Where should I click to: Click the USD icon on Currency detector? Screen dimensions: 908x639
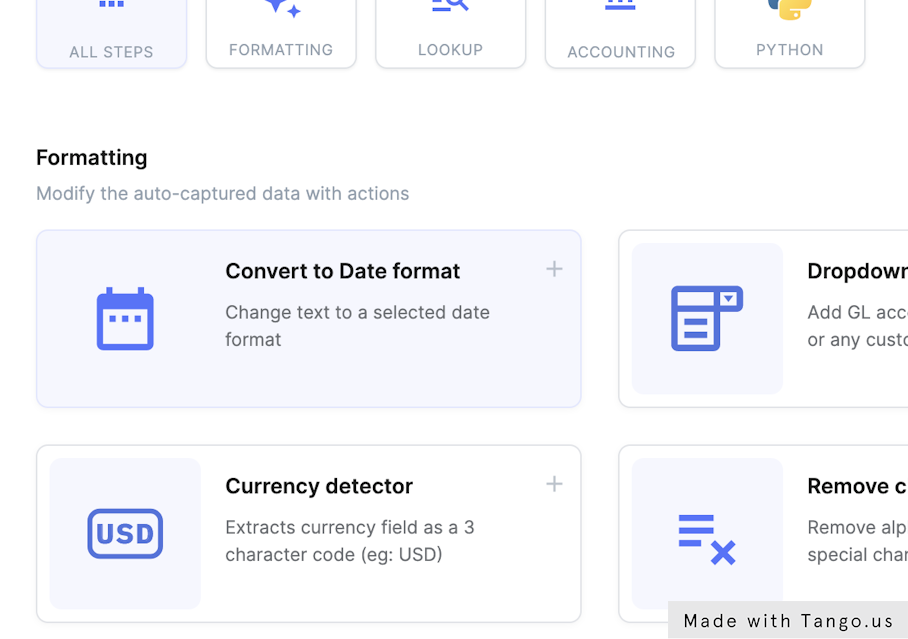[x=125, y=533]
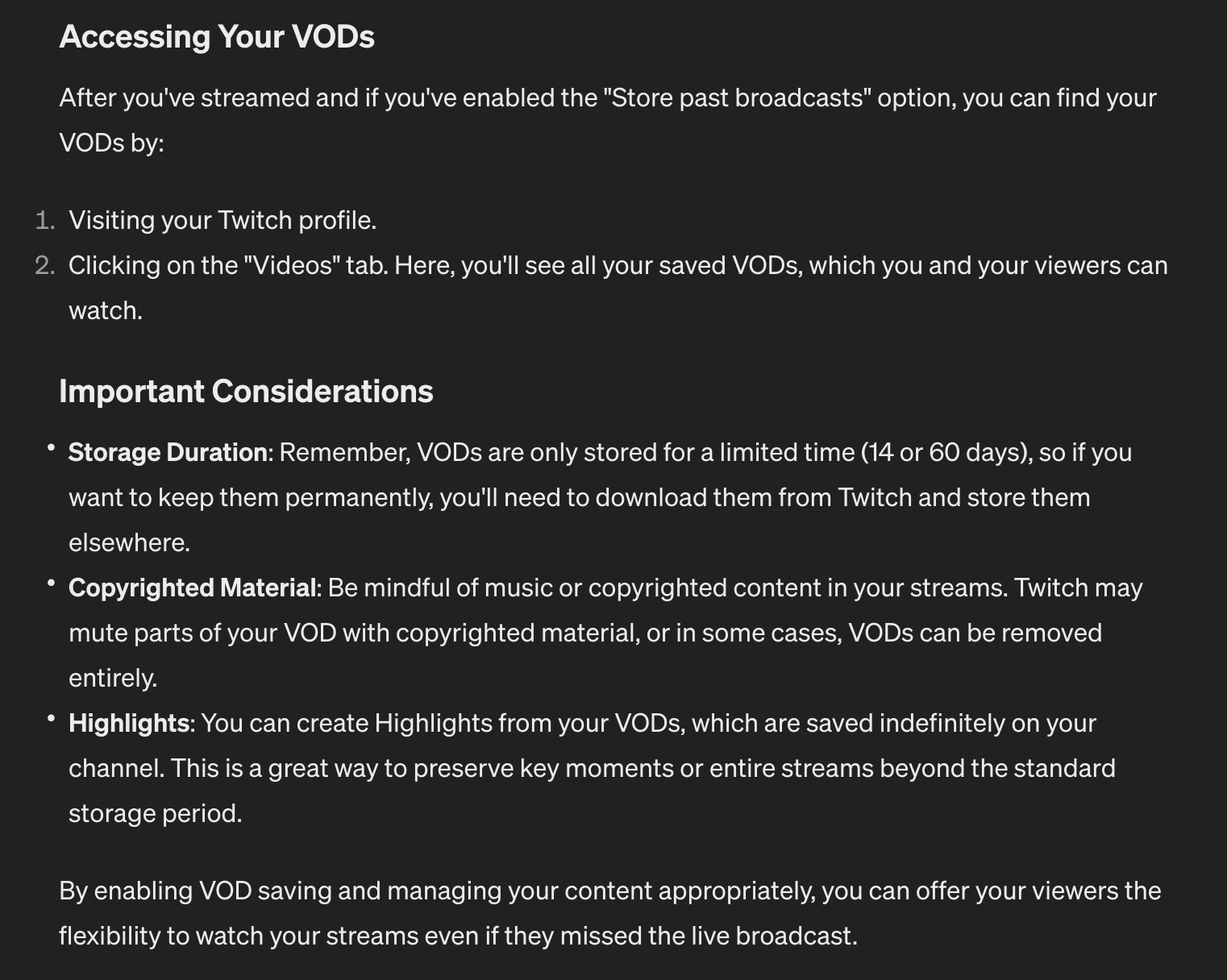Click the "Important Considerations" heading
Screen dimensions: 1227x980
click(246, 392)

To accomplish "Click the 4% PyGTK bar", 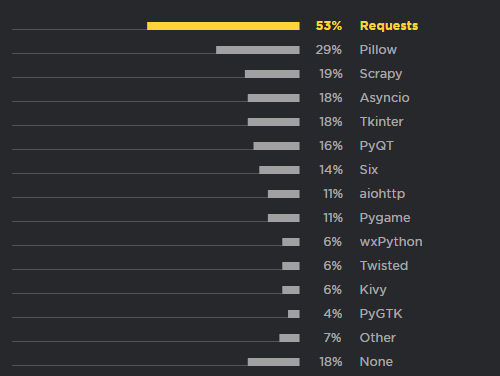I will tap(294, 314).
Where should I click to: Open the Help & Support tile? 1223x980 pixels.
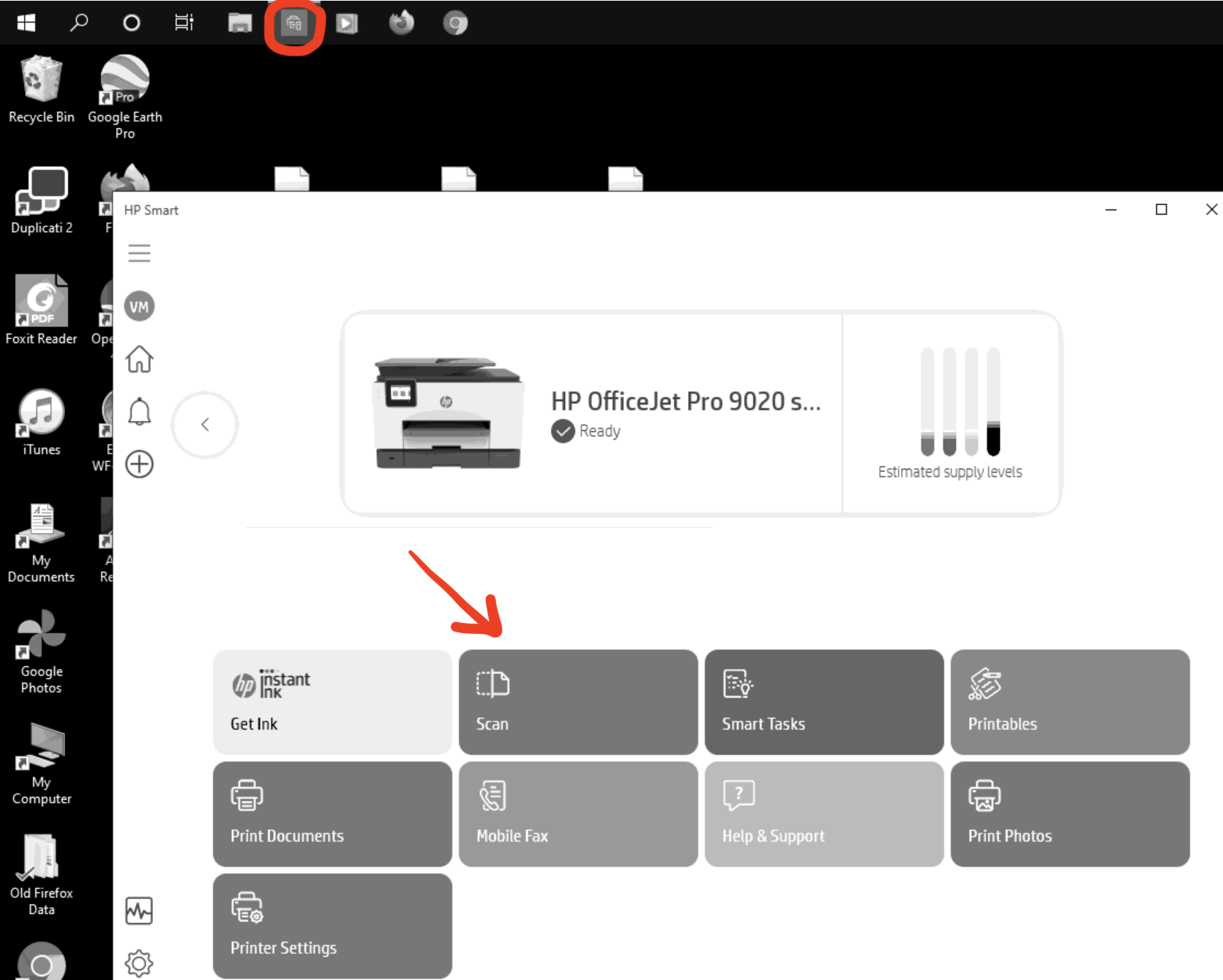823,813
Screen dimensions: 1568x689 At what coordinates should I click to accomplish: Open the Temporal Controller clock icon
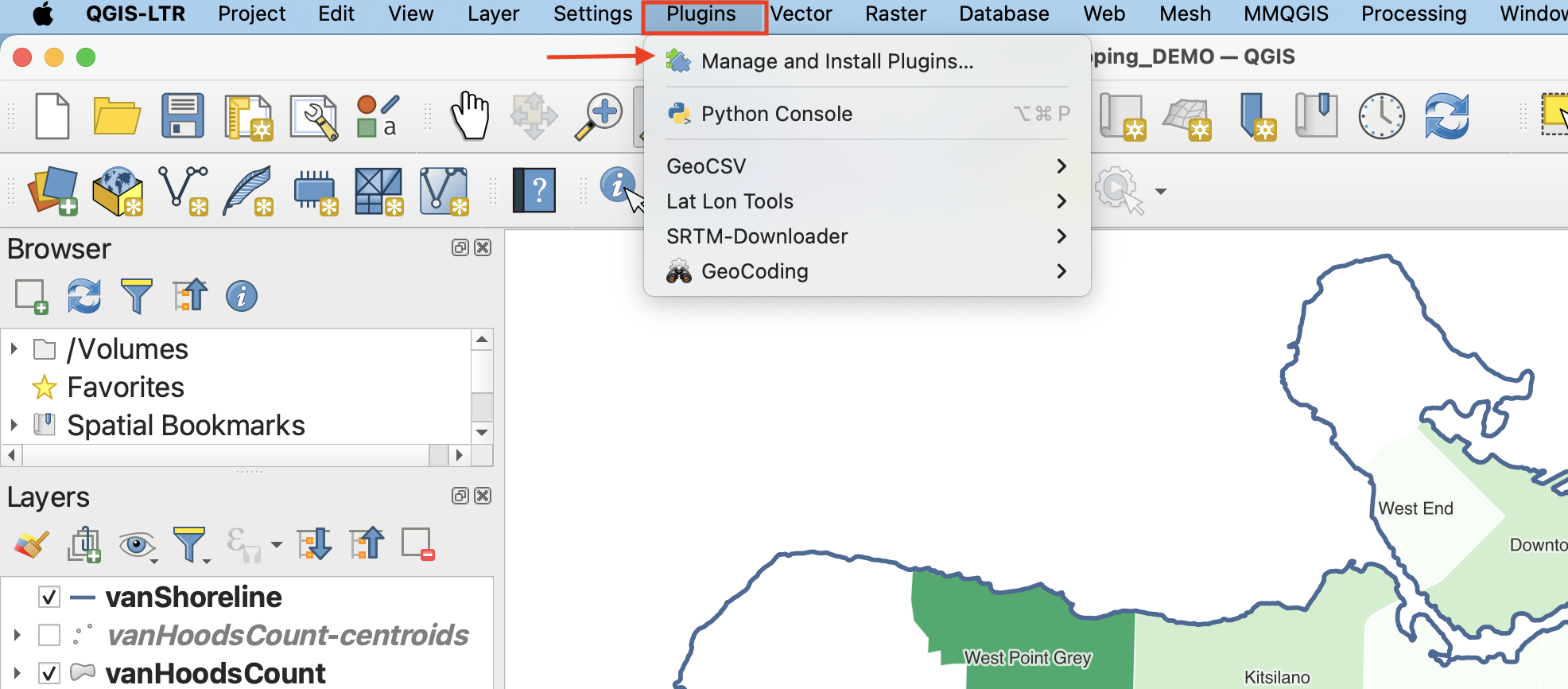click(1381, 116)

┄┄┄┄┄┄

Only the lines from the one with "Screen dimensions: 1568x689" through the end of the data, both ends included, should be written out exactly, and no pictures should appear.

Screen dimensions: 1568x689 At what coordinates should I click to accomplish: Open the Temporal Controller clock icon
click(1381, 116)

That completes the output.